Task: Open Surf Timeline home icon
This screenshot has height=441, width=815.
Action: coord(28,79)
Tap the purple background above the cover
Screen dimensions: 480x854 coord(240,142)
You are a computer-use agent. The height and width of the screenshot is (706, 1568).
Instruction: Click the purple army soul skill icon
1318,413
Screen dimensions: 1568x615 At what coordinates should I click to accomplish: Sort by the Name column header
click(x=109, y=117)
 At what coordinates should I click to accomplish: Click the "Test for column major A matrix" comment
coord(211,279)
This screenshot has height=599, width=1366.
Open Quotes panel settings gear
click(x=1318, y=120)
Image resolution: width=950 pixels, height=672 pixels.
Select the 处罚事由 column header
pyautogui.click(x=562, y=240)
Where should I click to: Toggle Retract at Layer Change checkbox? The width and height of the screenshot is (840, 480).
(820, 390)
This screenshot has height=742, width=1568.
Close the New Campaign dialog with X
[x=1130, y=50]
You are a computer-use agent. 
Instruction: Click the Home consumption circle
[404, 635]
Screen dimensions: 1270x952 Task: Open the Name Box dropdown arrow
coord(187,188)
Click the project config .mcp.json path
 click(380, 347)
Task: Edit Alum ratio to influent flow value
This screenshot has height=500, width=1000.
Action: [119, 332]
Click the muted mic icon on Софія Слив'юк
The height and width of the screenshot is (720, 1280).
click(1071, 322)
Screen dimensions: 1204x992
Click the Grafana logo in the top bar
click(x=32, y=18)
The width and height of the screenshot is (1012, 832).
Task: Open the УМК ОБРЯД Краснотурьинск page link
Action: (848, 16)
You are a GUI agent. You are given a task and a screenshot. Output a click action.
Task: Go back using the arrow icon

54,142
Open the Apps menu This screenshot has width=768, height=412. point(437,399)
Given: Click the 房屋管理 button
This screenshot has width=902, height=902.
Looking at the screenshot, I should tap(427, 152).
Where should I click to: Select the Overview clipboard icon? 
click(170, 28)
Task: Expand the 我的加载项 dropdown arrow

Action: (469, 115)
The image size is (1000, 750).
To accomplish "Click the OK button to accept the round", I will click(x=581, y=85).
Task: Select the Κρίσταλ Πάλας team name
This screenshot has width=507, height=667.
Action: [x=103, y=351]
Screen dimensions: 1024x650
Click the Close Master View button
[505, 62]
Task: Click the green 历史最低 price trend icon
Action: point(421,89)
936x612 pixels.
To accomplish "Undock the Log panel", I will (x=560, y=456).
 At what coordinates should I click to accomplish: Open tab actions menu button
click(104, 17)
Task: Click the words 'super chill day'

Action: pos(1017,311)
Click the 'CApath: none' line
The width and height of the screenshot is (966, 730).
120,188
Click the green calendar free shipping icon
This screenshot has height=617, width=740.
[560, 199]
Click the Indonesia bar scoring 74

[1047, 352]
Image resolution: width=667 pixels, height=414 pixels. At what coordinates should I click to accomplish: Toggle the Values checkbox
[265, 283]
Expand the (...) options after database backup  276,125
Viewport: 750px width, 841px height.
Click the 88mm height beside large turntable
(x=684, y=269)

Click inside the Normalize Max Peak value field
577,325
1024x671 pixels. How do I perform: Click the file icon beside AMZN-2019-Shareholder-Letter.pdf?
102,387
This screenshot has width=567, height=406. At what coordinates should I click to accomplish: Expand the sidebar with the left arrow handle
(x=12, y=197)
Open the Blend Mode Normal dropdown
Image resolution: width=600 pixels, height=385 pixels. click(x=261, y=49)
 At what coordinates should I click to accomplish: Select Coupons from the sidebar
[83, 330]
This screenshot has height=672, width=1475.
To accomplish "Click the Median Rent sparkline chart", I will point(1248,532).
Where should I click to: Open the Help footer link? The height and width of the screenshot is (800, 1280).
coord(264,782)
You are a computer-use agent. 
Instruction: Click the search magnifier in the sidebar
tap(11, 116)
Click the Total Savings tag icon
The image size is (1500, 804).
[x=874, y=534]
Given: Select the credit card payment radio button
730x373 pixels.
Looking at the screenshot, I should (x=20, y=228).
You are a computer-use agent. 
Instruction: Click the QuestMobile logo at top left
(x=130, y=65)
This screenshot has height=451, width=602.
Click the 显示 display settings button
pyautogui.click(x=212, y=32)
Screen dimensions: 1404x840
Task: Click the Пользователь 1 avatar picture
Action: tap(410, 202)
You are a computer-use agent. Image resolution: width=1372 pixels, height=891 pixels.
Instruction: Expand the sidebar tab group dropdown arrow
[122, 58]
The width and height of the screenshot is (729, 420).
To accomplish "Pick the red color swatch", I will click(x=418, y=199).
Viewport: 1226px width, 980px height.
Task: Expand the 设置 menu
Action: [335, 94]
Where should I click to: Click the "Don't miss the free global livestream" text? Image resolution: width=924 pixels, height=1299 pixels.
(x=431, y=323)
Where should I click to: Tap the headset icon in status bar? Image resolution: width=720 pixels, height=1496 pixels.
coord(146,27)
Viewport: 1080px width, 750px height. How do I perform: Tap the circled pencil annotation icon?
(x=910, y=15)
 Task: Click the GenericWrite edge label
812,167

What the exercise asks =>
In the listing above, transcribe exactly everything from the line containing "Where should I click to: Select" down to the line containing "Screen dimensions: 1024x650", including both and nothing more.

Response area =>
Where should I click to: Select the Overview clipboard icon? 
click(170, 28)
Task: Expand the 我的加载项 dropdown arrow

Action: (469, 115)
The image size is (1000, 750).
To accomplish "Click the OK button to accept the round", I will click(x=581, y=85).
Task: Select the Κρίσταλ Πάλας team name
This screenshot has width=507, height=667.
Action: [x=103, y=351]
Screen dimensions: 1024x650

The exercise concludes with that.